*What is required:*
How many lines in the rows below contain the string "using"? Case must match. Reply with the number alone.

Stored items
══════
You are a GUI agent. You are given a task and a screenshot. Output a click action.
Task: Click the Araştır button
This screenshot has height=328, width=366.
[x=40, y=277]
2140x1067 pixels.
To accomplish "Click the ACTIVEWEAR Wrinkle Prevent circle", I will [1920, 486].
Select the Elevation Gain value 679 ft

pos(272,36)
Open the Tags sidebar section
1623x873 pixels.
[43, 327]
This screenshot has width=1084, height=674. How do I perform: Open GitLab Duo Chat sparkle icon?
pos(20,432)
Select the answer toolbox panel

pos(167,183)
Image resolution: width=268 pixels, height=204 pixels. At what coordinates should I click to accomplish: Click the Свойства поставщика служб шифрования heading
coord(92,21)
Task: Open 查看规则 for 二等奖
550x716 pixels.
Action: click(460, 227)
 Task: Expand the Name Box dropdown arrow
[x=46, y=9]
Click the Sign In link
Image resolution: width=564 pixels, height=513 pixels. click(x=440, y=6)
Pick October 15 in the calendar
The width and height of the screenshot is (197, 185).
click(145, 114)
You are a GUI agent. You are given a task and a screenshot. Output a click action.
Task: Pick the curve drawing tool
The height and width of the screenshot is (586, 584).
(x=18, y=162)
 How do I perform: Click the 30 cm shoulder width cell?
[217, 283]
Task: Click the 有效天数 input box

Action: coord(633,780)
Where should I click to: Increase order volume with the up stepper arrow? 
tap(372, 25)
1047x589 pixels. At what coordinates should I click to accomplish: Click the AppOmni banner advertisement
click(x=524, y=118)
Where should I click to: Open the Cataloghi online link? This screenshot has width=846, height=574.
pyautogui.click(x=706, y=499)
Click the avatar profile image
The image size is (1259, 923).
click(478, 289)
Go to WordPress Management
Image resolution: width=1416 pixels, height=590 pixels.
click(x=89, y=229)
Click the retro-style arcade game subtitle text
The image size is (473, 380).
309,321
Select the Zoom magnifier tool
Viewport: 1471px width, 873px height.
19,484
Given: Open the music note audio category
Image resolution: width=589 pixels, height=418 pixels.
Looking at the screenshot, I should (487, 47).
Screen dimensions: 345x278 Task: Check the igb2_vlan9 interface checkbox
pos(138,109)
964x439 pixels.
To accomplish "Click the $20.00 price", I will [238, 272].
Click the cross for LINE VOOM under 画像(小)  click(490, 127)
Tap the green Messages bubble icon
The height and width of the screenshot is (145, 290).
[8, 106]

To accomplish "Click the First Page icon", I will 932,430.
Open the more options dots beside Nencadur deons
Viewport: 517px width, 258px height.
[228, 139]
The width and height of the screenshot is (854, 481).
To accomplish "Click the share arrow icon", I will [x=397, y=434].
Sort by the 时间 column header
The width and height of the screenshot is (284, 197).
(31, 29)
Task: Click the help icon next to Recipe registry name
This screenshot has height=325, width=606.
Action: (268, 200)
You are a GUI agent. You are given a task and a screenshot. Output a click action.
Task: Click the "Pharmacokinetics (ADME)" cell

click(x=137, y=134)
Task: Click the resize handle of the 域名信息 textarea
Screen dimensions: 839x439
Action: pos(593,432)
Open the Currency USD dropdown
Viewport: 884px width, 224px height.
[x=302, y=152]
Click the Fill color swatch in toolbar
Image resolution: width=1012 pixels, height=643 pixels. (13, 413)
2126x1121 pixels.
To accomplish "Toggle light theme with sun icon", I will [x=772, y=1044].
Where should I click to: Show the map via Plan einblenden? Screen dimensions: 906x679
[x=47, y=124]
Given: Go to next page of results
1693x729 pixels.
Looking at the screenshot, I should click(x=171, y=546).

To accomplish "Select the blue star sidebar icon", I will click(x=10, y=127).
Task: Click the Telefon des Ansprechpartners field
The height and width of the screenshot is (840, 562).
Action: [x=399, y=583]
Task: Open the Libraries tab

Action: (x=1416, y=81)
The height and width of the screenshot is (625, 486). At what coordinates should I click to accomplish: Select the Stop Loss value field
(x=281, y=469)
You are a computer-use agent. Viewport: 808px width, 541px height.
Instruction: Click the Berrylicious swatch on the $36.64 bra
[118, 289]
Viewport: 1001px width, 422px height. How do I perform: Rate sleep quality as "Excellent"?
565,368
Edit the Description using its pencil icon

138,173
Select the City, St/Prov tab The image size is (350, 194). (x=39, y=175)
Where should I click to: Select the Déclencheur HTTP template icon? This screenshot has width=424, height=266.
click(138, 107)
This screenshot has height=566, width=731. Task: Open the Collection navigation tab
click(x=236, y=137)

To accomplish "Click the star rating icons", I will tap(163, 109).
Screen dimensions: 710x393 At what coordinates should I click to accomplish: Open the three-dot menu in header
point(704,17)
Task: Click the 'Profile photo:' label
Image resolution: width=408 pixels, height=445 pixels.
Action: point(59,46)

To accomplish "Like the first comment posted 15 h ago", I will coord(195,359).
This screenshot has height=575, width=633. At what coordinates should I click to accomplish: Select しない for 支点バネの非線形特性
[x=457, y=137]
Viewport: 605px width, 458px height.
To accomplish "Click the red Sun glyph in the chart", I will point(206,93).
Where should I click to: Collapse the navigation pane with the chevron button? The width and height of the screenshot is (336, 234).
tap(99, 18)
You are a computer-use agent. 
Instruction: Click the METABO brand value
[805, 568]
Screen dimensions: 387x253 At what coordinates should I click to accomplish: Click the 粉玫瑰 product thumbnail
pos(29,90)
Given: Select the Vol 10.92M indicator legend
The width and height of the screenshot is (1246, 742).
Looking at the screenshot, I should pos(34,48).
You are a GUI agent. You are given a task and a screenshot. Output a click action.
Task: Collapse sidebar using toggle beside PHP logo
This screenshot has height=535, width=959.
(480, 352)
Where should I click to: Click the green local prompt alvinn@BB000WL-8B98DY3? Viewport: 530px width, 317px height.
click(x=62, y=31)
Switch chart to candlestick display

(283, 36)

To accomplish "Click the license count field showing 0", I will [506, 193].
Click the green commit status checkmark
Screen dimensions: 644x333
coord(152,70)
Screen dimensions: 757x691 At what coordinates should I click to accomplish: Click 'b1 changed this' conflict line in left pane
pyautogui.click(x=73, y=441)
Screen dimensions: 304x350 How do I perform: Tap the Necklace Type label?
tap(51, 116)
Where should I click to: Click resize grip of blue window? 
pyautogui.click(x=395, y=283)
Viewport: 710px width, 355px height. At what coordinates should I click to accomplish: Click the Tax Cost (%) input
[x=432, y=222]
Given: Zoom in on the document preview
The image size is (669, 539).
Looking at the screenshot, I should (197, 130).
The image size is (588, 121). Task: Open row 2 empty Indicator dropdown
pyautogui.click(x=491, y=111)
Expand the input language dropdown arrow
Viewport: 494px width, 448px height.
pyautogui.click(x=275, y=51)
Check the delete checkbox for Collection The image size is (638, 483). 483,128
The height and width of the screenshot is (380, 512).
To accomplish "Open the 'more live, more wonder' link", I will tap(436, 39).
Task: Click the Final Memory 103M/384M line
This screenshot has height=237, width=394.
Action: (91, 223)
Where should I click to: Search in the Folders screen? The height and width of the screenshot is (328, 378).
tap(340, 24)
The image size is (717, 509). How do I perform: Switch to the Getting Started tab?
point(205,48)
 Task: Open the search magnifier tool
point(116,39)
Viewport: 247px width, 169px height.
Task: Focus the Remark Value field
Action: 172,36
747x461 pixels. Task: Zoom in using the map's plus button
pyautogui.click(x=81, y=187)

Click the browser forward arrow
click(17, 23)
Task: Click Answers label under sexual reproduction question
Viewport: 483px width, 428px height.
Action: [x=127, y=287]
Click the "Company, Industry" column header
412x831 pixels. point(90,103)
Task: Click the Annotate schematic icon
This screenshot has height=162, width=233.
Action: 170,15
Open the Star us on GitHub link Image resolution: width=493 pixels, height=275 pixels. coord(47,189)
══════
*Written answer:*
3